Will cryptocurrencies ever make it into banking? With constant hacks, it seems cryptocurrencies are no closer to becoming a safe means of exchanging value or going mainstream. JP Morgan had plans to create a JP Morgan-backed cryptocurrency earlier this year. However, those headlines have all but faded away and there's been no word from the bank about any further plans to do something with cryptocurrencies. Are cryptocurrencies really so chaotic that no bank wants to touch them?

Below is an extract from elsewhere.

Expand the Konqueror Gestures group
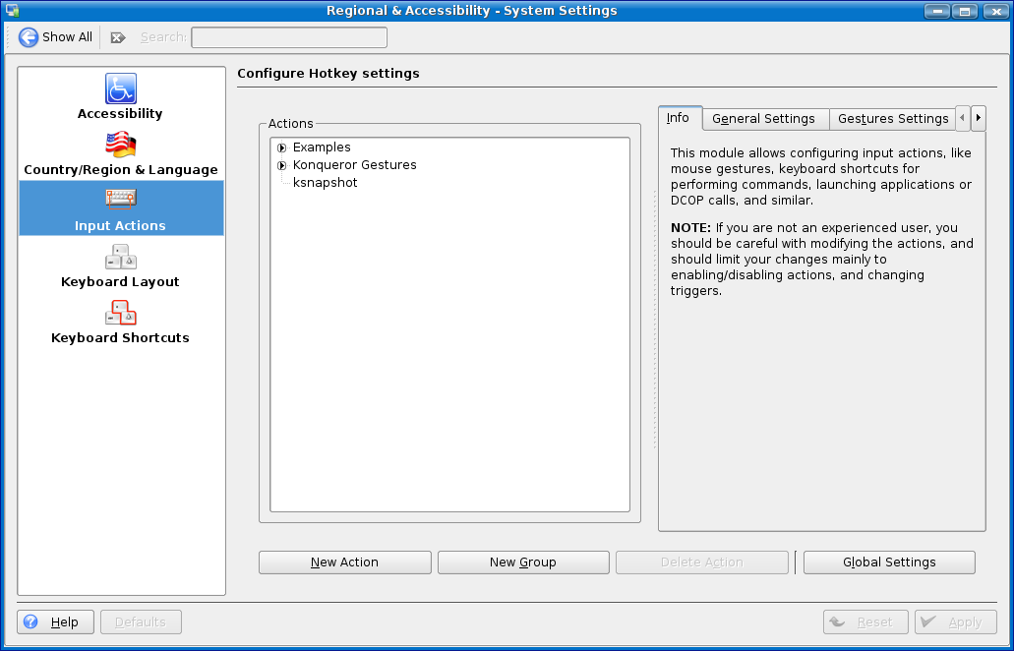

One problem banks have with cryptocurrencies is that they are unregulated. Unlike money, no one backs cryptocurrencies. They are also not FDIC insured. For consumers, cryptocurrencies present a number of risks. Every month, one or more exchanges get hacked. Exchanges websites are where people go to exchange cash for cryptocurrencies or one kind of cryptocurrency for cryptocurrency.
Two of the largest exchanges in the United States are Bittrex and Coinbase. Fortunately, neither has been hacked. Some exchanges have far better security practices than others. Unfortunately, you don't know how good anyone's security is until they've been hacked. This summer, Bitrue, a large Singaporean exchange, was the latest to fall victim, with around $5 million worth of customer cryptocurrencies being stolen. Bitrue tried to pass the hack off as website maintenance initially but eventually had to come clean about what really happened. It did say it was going to make whole customers who lost money.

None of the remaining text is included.